Dec. 17 (BusinessDesk) – The New Zealand dollar looks set to breach 85 US cents for the first time in 15 months provided third-quarter growth figures don’t disappoint and Washington remains stalled on fiscal cliff talks.
The kiwi dollar recently traded at 84.60 US cents from 84.56 cents in New York on Friday. The trade-weighted index rose to 75.45 from 75.31.

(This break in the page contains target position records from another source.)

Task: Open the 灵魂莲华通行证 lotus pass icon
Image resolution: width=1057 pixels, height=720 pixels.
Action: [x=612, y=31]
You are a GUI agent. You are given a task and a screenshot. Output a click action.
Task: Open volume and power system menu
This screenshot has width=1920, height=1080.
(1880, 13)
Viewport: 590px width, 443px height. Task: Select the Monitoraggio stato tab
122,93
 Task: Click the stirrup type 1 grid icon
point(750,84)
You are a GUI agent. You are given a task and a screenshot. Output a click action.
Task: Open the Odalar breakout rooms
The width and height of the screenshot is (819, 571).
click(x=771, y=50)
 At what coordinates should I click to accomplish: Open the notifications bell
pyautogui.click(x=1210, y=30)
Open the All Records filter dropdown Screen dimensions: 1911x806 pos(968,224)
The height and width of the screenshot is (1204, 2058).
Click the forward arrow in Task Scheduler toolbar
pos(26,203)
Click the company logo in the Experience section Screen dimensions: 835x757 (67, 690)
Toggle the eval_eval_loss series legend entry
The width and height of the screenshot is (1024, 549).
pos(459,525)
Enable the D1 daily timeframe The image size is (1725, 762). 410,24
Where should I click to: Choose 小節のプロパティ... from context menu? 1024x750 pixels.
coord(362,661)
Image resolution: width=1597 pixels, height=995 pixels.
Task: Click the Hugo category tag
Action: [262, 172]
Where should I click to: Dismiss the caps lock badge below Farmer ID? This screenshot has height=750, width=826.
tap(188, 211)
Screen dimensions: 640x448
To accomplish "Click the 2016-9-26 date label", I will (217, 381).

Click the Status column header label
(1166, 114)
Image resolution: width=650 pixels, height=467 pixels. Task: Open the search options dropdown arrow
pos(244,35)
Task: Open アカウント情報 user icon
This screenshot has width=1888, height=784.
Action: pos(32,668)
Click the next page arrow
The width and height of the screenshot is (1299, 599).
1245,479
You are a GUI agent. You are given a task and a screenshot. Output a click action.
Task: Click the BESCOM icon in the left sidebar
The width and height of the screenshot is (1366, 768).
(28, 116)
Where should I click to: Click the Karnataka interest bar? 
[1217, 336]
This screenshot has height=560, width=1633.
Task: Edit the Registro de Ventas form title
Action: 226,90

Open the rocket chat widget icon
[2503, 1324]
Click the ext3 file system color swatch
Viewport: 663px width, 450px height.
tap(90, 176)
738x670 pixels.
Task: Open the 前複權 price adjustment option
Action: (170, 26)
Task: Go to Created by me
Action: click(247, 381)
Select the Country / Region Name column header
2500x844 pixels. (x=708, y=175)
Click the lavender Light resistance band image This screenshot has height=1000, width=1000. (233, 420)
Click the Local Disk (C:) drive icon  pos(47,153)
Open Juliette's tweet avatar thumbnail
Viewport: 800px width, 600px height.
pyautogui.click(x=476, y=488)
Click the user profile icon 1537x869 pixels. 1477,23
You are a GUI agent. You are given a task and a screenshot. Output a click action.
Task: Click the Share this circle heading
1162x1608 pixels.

The local currency may trade in a range of 83.50 US cents to 85.70 cents this week, according to a BusinessDesk survey. The kiwi dollar may ease back from its highs toward the end of the week and is looking somewhat “stretched” versus the yen after surging to a four-year high today on the landslide victory of Japan's Liberal Democratic Party, whose aims including weakening the yen.
Politicians in Washington are running out of time to find agreement on averting the fiscal cliff, which kicks in on Jan. 1 with some US$600 billion of tax hikes and spending cuts that could push the world’s biggest economy into recession in 2013. Late on Saturday, a source told Reuters that President Barack Obama was unmoved by a Friday proposal from US House Speaker John Boehner.
It is a data-heavy week on the home front, with third quarter balance of payments figures due on Wednesday and gross domestic product on Thursday. Gross domestic product slowed to a 0.5 percent in the three months ended Sept. 30, according to a Reuters survey of nine economists, after a 0.6 percent expansion in the second quarter. Forecasts ranged from zero growth of 0.7 percent, suggesting there’s a risk of a weaker outcome that would weigh on the kiwi.
“Overall I think we will see the kiwi run out of puff after pushing up to the 85 cents mark,” said Dan Bell, currency strategist at HiFX. “If the fiscal cliff gets resolved we could see quite a significant correction. The US economic growth outlook is still a lot better than for a lot of other countries.”
The kiwi dollar didn’t move much after the Westpac McDermott Miller Consumer Confidence Index rose 8.6 points to 111.1 in the December quarter, the highest level since September last year, while the Performance of Services Index for November came in at 54.1, down from the previous strong month though still indicating expansion.
The government releases its half year economic and fiscal update tomorrow at 12:30pm and economists are looking for an indication on whether it still expects to return to budget surplus in 2015, given the economy’s recovery has been at a slower pace, with tax income down.
The balance of payments for the third quarter is out on Wednesday, which is expected to show the current account deficit widened to $4.83 billion in the three months ended Sept. 30 from $1.8 billion in the second quarter, according to a Reuters survey. The annual deficit narrowed to $9.83 billion, or 4.8 percent of GDP, from $10.1 billion, or 4.9 percent.
Along with New Zealand GDP on Thursday, traders across Asia will also be awaiting the Bank of Japan’s monetary policy decision, which is expected to confirm interest rates near zero.
The New Zealand dollar jumped as high as 71.46 yen today, the highest since September 2008, from 70.57 yen in New York on Friday. It has since eased back to 71 yen.
The LDP and junior partner New Komeito won at least 320 of the 480 seats in the lower house in Sunday’s election, a two-third majority, Nikkei reported. That gives it enough power to pass laws even in the face of opposition in the upper house.
Tim Kelleher, head of institutional FX sales at ASB Institutional, said there is “strong resistance” at 71.50 yen to 72 yen and traders would also be taking profits on US dollar-yen as Japanese exporters take on cover.
“The forecast was always for a change of government,” he said.
Friday rounds out the week with New Zealand tourist arrivals and credit card billings for November.
Peter Cavanaugh, an adviser at Bancorp Treasury Services, said trading volumes are reducing in the run-up to the Christmas-New Year break.
“Liquidity is very light so the kiwi is vulnerable to being pushed around by the smallest of trades,” he said.